• The task:
Filter out every line below that lacks "target", and copy the rest.

• Recorded data:
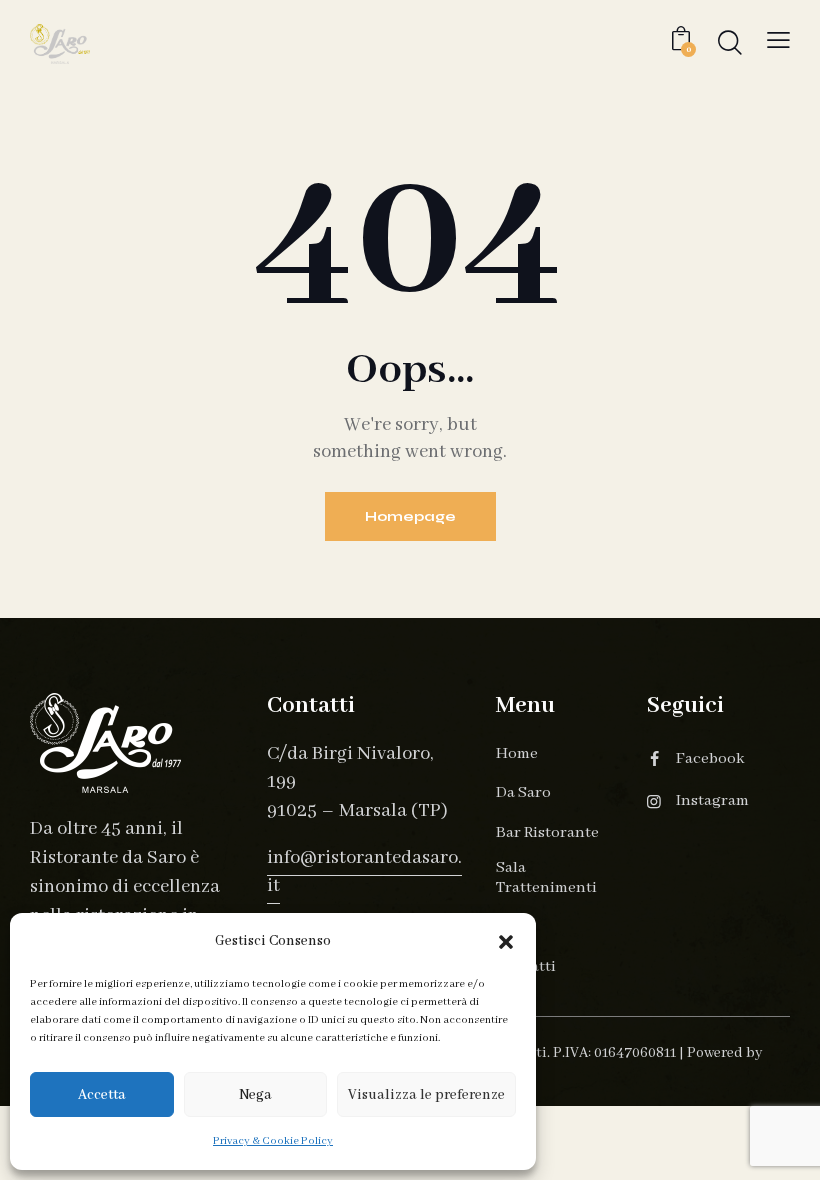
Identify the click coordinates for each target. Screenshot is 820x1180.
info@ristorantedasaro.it (364, 872)
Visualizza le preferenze (426, 1095)
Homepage (410, 516)
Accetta (102, 1095)
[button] (506, 942)
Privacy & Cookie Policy (273, 1141)
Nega (255, 1095)
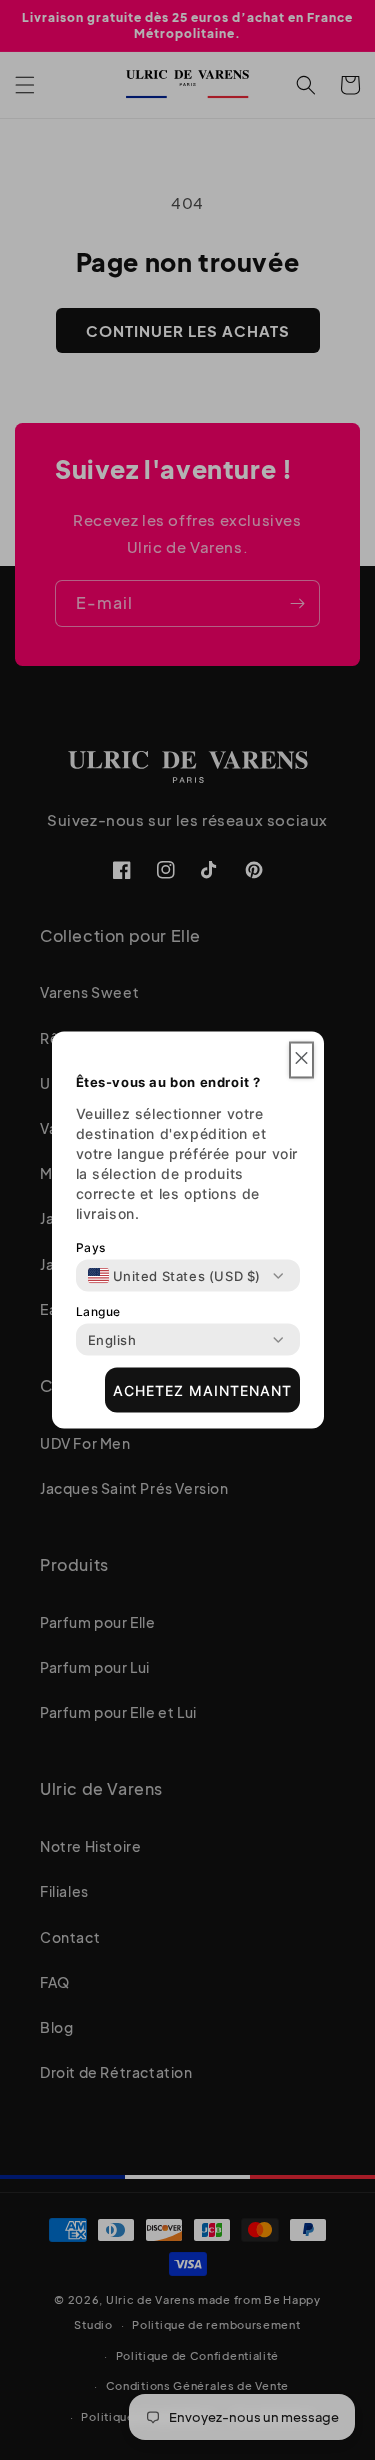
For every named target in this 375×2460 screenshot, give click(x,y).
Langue (99, 1311)
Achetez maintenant (202, 1389)
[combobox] (175, 1276)
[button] (301, 1060)
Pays (91, 1247)
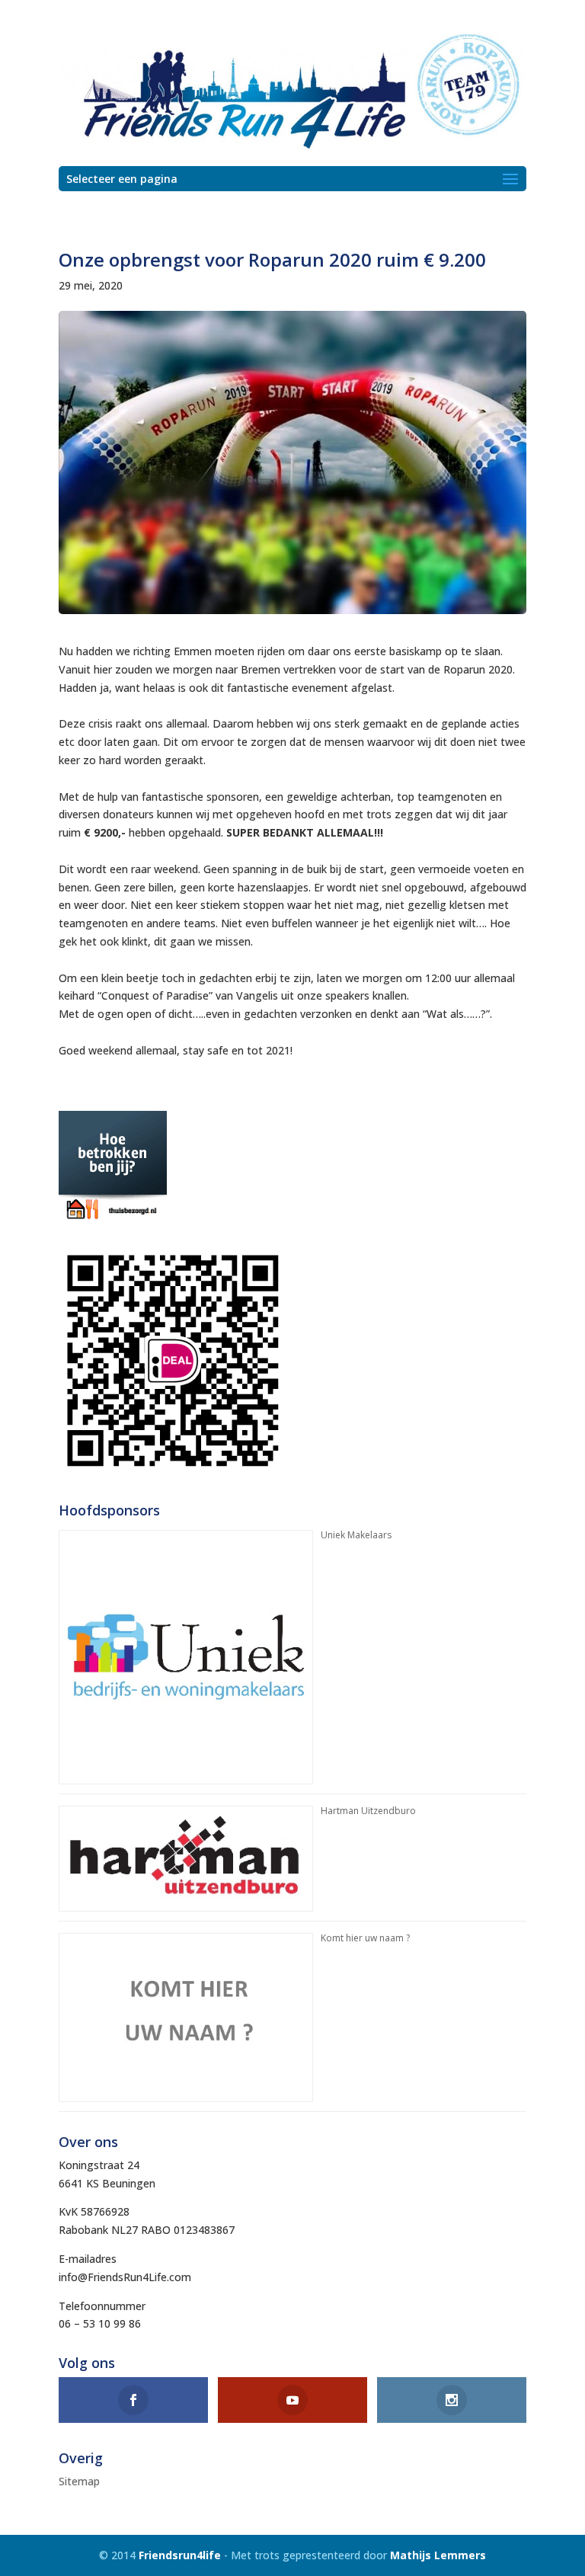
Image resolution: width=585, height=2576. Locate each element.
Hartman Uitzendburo (368, 1810)
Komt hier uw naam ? (365, 1937)
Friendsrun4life (180, 2555)
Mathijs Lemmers (438, 2555)
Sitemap (79, 2481)
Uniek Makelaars (356, 1534)
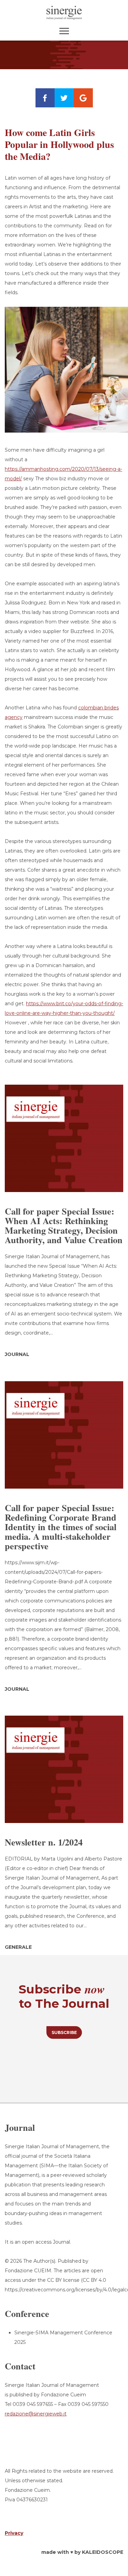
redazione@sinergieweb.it (36, 2414)
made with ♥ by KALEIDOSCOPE (82, 2552)
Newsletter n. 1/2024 (44, 1842)
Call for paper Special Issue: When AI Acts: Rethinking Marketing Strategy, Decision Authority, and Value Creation (64, 1225)
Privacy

• Result of this task:
Identify the click coordinates for each target. Screenshot is 820x1180.
For every named target in this 375×2460 screenshot, give click(x,y).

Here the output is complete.